During short-term follow-up, B-US, CDS and CEUS showed size progression of the “cyst-like” vascular lesions

Fig. 4.

Organ preparation after emergency splenectomy shows macroscopically organ rupture (A). Overview of the rupture site (top) with parenchymal bleeding (bottom right) (B). In HE 1:20, splenic rupture with capsule and parenchymal defect were seen. The overview shows no typical architecture of the spleen with red and white pulp. C. In HE (magnification ×200), diffuse infiltration of the red pulp/spleen parenchyma by ALL-blasts with enlarged vesicular nucleoli and only a small cytoplasm was observed (courtesy of Dr. A. Ramaswamy, Department of Pathology, Marburg)

The patient survived the emergency splenectomy procedure, and chemotherapy could be successfully continued shortly after the operation. At present, the patient is in complete remission.

Upon obtaining written informed consent from the patient for the publication of the case report, approval was subsequently granted by the ethics committee of the Philipps University of Marbur (approval number RS 22/60).
○ ○ ○ ○ ○ ○ ○
WHAT TO WORK ON:
1. Edit the case report excerpt by rewriting everything from "During short-term follow-up, B-US, CDS" down to "in complete remission.", with "splenectomy" replaced by "spleen resection".
2. List the imaging methods that the case report excerpt names as showing size progression of the lesions.
Rely only on the case report excerpt to do this work.

(Recorded data)
○ ○ ○ ○ ○ ○ ○
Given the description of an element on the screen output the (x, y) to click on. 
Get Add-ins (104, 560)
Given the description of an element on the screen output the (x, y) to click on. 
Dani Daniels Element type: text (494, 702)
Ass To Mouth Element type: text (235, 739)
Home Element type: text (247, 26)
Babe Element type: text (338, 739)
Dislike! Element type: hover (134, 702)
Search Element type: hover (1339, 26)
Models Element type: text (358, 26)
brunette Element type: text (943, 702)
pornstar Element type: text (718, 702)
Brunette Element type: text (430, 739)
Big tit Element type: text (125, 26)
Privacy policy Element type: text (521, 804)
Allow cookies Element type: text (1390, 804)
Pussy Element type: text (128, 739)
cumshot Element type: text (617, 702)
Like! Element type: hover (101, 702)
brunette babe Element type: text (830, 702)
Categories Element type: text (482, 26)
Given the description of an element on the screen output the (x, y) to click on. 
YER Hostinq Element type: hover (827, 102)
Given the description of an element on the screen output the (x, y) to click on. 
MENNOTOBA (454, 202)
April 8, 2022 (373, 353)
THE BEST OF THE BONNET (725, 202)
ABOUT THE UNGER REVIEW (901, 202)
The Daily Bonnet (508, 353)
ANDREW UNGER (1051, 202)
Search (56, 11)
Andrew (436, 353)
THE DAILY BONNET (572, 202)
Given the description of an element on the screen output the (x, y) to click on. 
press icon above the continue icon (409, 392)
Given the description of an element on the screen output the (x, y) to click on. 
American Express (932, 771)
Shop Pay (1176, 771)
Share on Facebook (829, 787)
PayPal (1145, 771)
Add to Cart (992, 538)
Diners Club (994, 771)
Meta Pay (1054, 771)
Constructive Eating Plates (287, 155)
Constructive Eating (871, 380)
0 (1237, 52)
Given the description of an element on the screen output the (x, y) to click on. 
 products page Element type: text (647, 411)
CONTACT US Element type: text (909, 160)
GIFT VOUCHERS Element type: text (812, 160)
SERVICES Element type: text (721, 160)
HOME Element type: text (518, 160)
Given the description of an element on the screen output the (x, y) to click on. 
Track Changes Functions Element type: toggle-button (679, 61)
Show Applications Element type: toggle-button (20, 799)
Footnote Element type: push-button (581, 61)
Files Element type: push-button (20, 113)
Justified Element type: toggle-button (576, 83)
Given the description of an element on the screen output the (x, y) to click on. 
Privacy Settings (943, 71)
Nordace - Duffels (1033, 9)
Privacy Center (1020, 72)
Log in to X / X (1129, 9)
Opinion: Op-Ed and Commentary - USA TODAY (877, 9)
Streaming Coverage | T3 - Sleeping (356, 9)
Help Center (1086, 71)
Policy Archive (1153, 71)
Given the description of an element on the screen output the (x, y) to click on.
○ ○ ○ ○ ○ ○ ○
ANSWERS TO THE EXERCISES:
1.
During short-term follow-up, B-US, CDS and CEUS showed size progression of the “cyst-like” vascular lesions

Fig. 4.

Organ preparation after emergency spleen resection shows macroscopically organ rupture (A). Overview of the rupture site (top) with parenchymal bleeding (bottom right) (B). In HE 1:20, splenic rupture with capsule and parenchymal defect were seen. The overview shows no typical architecture of the spleen with red and white pulp. C. In HE (magnification ×200), diffuse infiltration of the red pulp/spleen parenchyma by ALL-blasts with enlarged vesicular nucleoli and only a small cytoplasm was observed (courtesy of Dr. A. Ramaswamy, Department of Pathology, Marburg)

The patient survived the emergency spleen resection procedure, and chemotherapy could be successfully continued shortly after the operation. At present, the patient is in complete remission.

2. B-US, CDS, CEUS